Stored records
────────────────────────────────────────
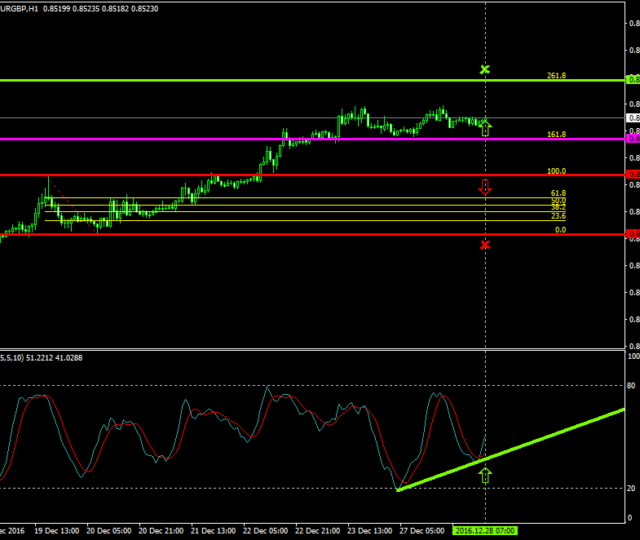This screenshot has width=640, height=540.
Task: Click the stochastic 80 level label
Action: 631,385
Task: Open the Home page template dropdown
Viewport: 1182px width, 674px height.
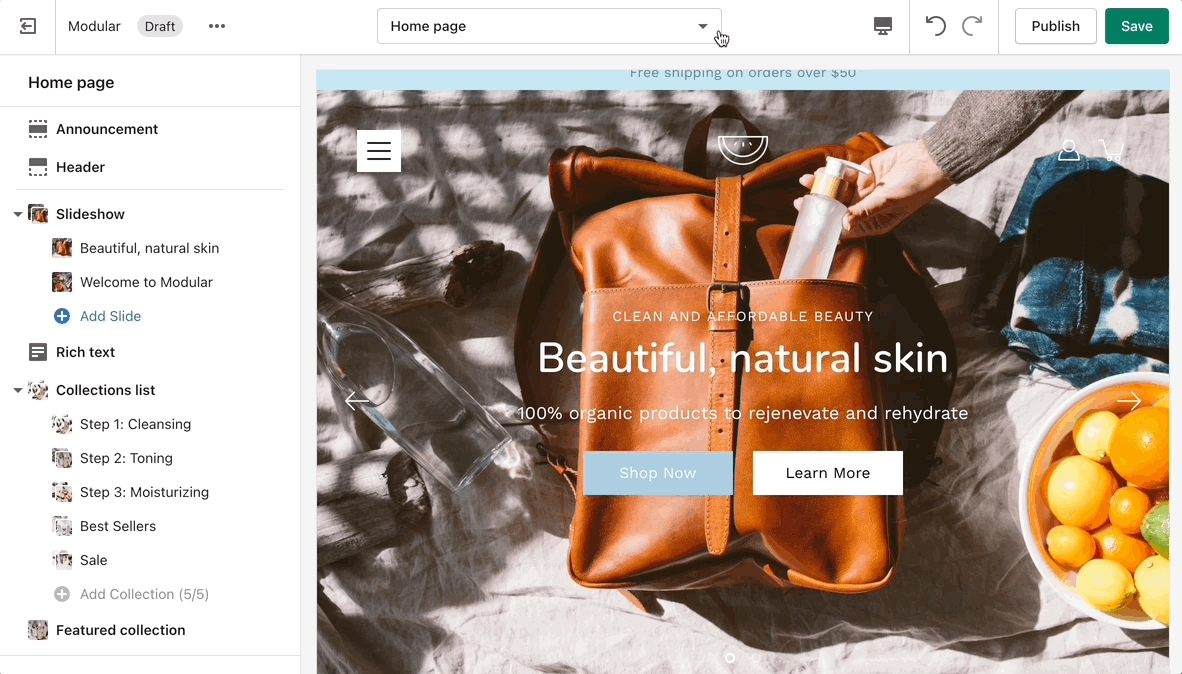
────────────────────────────────────────
• REQUIRED ACTION:
Return verbatim every line from the one holding "Task: Open the Home page template dropdown" to the end of the records above. Do not copy the pictures.

• PROBLEM SOLUTION:
Task: Open the Home page template dropdown
Viewport: 1182px width, 674px height.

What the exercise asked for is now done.